§ **Problems to solve**
(A) Copy word for word the part of the article on voluntary abandonment in Ohio workers' compensation from "A case decided" to "the concepts involved.".
(B) In the article on voluntary abandonment in Ohio workers' compensation, on what date did the Ohio Supreme Court decide the case about the retired worker who claimed farm work?
(C) Continue the article on voluntary abandonment in Ohio workers' compensation, starting after its last sentence.
--- Excerpt to read Enclosed Below ---
A case decided on April 9, 2019 by the Ohio Supreme Court dealt with an injured worker who retired; claimed that she re-entered the workforce by “working” on her farm; had surgery; and then requested temporary total disability (“TTD”) compensation. Before we get into the specifics of the case, let’s do a brief rundown of the concepts involved.
First of all, what exactly do courts mean when they discuss “voluntary abandonment”? Although there’s a lot of complicated case law on the subject, the basic concept is fairly straightforward. Injured workers are entitled to temporary total disability compensation when they sustain an injury that prevents them from working. As the Ohio Supreme Court put it: “(t)here can be no lost earnings…or even a potential for lost earnings, if the claimant is no longer part of the active work force.” State ex rel. Pierron v. Indus. Comm. That principle led to the concept of “voluntary abandonment”.
The courts have determined three ways an injured worker will be considered to have “voluntarily abandoned” employment, thereby forfeiting the right to temporary total disability compensation. Those three ways are:
- termination for violation of a written work rule or policy, and
- abandonment of the work force.
Today, we’re going to concentrate on the issue of abandonment of the workforce. But before getting to that, one more background issue:
Voluntary Abandonment Does Not Mean That an Injured Worker Can Never Be Entitled to TTD in the future.
When I started practicing law, once an injured worker was found to have voluntarily abandoned their employment that was it. Game over. No TTD for you (a little Seinfeld reference to prove how long ago I started practicing). But the laws have changed since then. Injured workers who leave their former position of employment, reenter the workforce, and become disabled due to the original injury while working at their new job can now qualify for temporary total disability compensation.
This rule applies equally to those who reenter the workforce as family business workers, including farmers. But to be eligible for temporary total disability compensation, those workers, like any others, must be actively engaged in gainful employment. That is to say, their work—though it may be full- or part-time—must be regular, not sporadic. And they must, on account of that work, receive earnings that will be lost due to their industrial injury.
--- End of Enclosed Excerpt to read ---
--- Record set Enclosed Below ---
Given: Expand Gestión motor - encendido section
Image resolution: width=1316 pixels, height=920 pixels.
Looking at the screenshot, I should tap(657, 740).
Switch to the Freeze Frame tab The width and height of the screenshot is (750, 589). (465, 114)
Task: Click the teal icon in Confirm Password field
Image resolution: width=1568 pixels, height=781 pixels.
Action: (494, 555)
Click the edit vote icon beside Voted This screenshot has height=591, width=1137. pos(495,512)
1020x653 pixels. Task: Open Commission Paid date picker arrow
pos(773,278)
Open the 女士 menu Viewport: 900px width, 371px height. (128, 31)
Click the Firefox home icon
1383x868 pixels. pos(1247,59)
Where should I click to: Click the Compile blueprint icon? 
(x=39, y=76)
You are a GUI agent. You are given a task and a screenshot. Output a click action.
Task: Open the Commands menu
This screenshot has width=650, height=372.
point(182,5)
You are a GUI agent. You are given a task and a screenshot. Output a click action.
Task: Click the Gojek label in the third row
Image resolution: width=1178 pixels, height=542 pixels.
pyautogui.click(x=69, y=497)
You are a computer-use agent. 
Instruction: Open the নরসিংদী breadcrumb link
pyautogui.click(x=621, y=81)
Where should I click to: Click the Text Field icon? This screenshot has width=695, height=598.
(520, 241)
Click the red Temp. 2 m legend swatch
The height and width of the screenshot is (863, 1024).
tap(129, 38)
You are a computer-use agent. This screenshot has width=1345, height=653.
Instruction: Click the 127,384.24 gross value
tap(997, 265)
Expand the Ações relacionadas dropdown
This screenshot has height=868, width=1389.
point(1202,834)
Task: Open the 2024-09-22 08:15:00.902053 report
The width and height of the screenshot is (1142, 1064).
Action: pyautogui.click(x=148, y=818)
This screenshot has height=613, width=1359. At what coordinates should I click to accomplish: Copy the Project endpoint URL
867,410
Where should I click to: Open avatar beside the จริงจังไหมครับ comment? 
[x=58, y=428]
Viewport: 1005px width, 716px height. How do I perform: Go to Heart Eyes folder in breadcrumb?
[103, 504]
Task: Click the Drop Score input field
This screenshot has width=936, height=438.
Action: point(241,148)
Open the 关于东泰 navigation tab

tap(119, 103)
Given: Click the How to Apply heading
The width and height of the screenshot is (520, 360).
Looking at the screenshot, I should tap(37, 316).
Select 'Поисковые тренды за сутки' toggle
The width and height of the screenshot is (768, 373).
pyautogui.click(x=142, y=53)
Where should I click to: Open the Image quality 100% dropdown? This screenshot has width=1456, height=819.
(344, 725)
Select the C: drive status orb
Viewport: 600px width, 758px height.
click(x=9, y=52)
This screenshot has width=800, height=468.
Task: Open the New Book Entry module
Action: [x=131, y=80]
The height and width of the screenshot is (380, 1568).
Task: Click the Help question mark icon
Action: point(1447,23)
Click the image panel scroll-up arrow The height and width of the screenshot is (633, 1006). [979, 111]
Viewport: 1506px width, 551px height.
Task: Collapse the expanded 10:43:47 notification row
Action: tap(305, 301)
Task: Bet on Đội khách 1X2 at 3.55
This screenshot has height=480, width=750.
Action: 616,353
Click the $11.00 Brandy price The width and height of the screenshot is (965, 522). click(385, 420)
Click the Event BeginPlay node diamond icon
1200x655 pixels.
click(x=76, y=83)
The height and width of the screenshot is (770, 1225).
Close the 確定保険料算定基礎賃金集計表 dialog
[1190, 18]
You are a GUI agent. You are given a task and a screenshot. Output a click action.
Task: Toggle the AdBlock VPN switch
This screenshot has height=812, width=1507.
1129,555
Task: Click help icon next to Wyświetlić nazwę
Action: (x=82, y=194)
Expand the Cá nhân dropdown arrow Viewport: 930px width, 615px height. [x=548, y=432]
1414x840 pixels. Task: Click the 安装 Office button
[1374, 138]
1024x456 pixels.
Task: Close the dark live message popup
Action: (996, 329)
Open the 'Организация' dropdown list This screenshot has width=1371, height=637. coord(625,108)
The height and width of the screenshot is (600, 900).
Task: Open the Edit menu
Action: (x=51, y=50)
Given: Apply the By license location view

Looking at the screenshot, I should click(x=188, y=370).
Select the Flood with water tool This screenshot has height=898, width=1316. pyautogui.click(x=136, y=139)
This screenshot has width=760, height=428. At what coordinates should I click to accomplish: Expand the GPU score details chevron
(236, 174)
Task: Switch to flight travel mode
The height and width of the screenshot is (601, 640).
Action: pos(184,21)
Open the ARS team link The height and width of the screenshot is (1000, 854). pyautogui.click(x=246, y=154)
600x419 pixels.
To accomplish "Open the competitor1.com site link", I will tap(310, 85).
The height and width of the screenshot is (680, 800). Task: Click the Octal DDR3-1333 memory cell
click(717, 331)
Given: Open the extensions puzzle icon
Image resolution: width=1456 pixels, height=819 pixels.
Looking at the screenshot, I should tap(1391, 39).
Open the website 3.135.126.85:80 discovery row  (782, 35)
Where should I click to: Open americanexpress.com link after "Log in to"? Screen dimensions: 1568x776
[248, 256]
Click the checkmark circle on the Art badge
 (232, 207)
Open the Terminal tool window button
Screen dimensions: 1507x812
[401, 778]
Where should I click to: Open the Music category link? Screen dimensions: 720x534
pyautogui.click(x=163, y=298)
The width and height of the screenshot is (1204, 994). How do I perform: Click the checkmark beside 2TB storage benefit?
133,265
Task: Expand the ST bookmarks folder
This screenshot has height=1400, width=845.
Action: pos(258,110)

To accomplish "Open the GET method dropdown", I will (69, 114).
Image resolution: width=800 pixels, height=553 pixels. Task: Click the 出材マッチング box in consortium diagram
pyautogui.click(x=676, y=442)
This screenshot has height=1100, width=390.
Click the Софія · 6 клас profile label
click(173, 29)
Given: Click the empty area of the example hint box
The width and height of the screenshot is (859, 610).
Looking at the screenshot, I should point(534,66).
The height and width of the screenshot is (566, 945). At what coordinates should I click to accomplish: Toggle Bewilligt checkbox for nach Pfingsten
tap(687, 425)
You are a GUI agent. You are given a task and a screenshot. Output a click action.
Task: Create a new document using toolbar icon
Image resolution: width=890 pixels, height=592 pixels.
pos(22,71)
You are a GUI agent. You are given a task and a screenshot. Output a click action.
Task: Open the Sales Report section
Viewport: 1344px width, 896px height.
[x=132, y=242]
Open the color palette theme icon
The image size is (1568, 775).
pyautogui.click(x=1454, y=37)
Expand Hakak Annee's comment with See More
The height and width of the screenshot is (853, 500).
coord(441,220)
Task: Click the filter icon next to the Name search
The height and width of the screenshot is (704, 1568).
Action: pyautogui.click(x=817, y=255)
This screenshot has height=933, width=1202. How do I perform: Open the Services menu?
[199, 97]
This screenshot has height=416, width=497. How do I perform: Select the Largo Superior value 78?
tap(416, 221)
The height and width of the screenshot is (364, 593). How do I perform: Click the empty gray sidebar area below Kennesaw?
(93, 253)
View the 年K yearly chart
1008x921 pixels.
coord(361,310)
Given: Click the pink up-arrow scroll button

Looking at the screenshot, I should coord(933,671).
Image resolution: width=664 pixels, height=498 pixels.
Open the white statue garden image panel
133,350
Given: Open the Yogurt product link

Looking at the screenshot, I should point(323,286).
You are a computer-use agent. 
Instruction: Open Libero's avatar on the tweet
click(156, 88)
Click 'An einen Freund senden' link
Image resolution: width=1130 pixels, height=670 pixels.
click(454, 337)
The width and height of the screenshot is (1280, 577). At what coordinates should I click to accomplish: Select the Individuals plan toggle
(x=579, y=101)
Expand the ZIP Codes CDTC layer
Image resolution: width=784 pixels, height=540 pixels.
--- End of Enclosed Record set ---
§ **Results for each task**
(A)
A case decided on April 9, 2019 by the Ohio Supreme Court dealt with an injured worker who retired; claimed that she re-entered the workforce by “working” on her farm; had surgery; and then requested temporary total disability (“TTD”) compensation. Before we get into the specifics of the case, let’s do a brief rundown of the concepts involved.

(B) April 9, 2019.

(C)
The most brazen attempt to defeat the voluntary abandonment argument I’ve seen over the course of my practice is the injured worker who submitted a statement, from what proved to be a friend, that he had begun working part-time as a parking lot attendant three weeks before he had surgery. Interestingly, he was paid cash….hmmm.
Mowing the grass and picking up trash on your farm isn’t enough to get you back on TTD
In State ex rel. Vonderheide v. Multi-Color Corp, Ms. Vonderheide was on TTD for many years. She entered a vocational rehabilitation program but withdrew from it after several months. In 2002, she began receiving Social Security retirement benefits. That same year, the Industrial Commission determined that the she had reached maximum medical improvement (“MMI”). In other words, her condition had stabilized and there was no chance of significant functional improvement. Since her disability was no longer “temporary”, she was no longer entitled to TTD.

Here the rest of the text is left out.